Proponents of general anesthesia argue that regional anesthesia is associated with a lack of airway control, conversion to general anesthesia is often required for a failed block, and that cervical block is associated with potentially dangerous hemidiaphragmatic paralysis. Although these concerns are real, data suggest they are not common. The conversion from regional to general anesthesia is low. Shah et al10 report that seven of 654 CEAs under regional anesthesia were converted to general (1.1%). Four of these were for inadequate anesthesia, and three were for airway control. Corson et al8 report that five of 157 patients (3.2%) converted to general anesthesia secondary to inadequate anesthesia. Castresana et al11 studied diaphragmatic motion in 28 patients having deep cervical plexus block for CEA and report abnormalities in hemidiaphragmatic motion in 61% of patients by fluoroscopy. These abnormalities were associated with a statistically significant rise in PaCO2 from 36+ 1 mmHg preblock to 40+ 1 mmHg postblock. Although this is a difference, the clinical physiologic consequence of these changes are insignificant. Monitoring of cerebral function under general anesthesia is also fraught with inconsistency. In a recent report by Stoughton et al12 208 consecutive carotid endarterectomies were prospectively evaluated for cerebral function during surgery under regional anesthesia with simultaneous mental status evaluation and intraoperative electroencephalographic (EEG) monitoring. The authors found a high incidence of false positive (6.7%) and false negative (4.5%) EEG results in the detection of neurologic deficits when compared to an awake mental status evaluation. If the correlation is so bad in an awake patient, one must wonder what the utility is in an anesthetized patient. Assessment of neurologic function in the awake individual avoids all ambiguity in other surrogate testing modalities.

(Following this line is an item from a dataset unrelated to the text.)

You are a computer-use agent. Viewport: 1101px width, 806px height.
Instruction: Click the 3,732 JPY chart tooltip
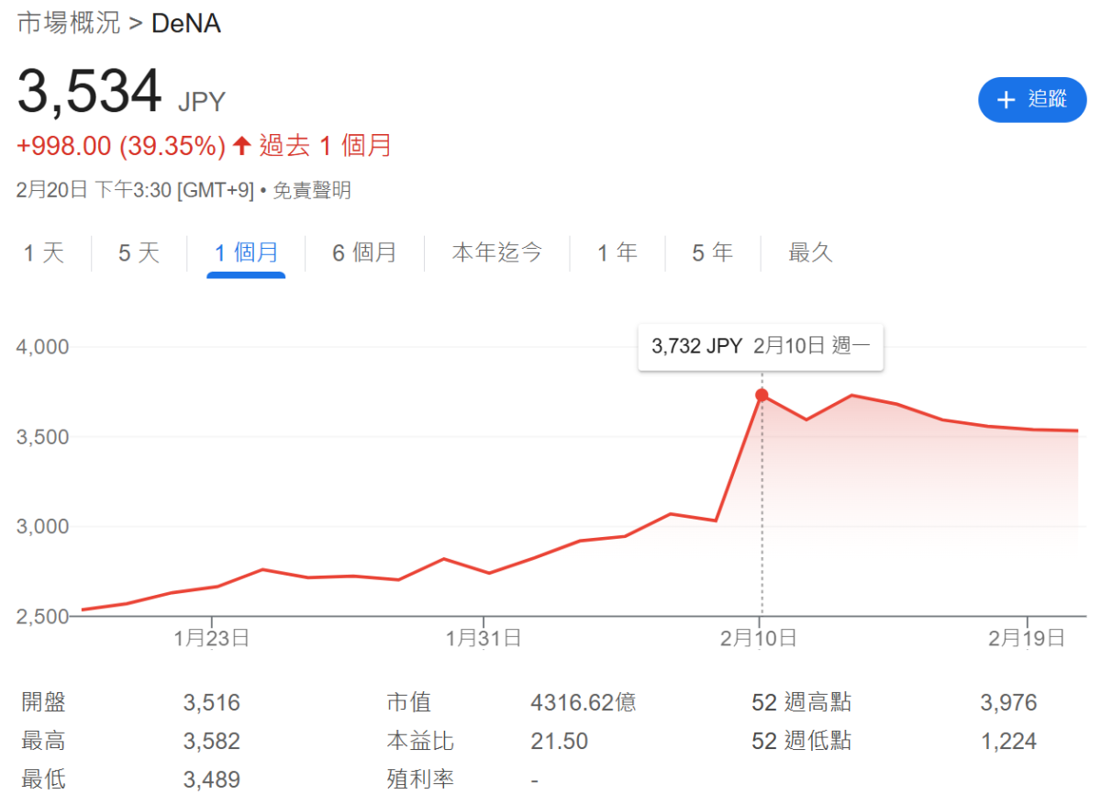point(760,346)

Clearly, there are instances when general anesthesia is the preferred technique. Obviously, in uncooperative patients, claustrophobic patients, patients with tremor or cough, and some others, general anesthesia may be required. In addition, institutional data should be a primary consideration when evaluating a change in anesthetic technique. For example, many anesthesiologists and surgeons have a long institutional record of successful carotid operations under general anesthesia with or without shunt. If results are good, then a change in technique may not improve outcome.

As a general statement, regional anesthesia is associated with a reduced incidence of perioperative neurologic deficit. Additionally, regional anesthesia results in reduced shunt placement, reduced hospital utilization, reduced hospital charges and improved postoperative hemodynamics. The technique is safe, and there are few conversions to general anesthesia for failed block or airway control.

Finally, regional anesthesia allows for the best intraoperative monitoring of neurologic status—an awake patient. Therefore, in my opinion, for most patients, regional anesthesia is superior to general anesthesia for patients having CEA.

Dr. Zvara is from the Department of Anesthesiology, Wake Forest University School of Medicine, WinstonSalem, NC.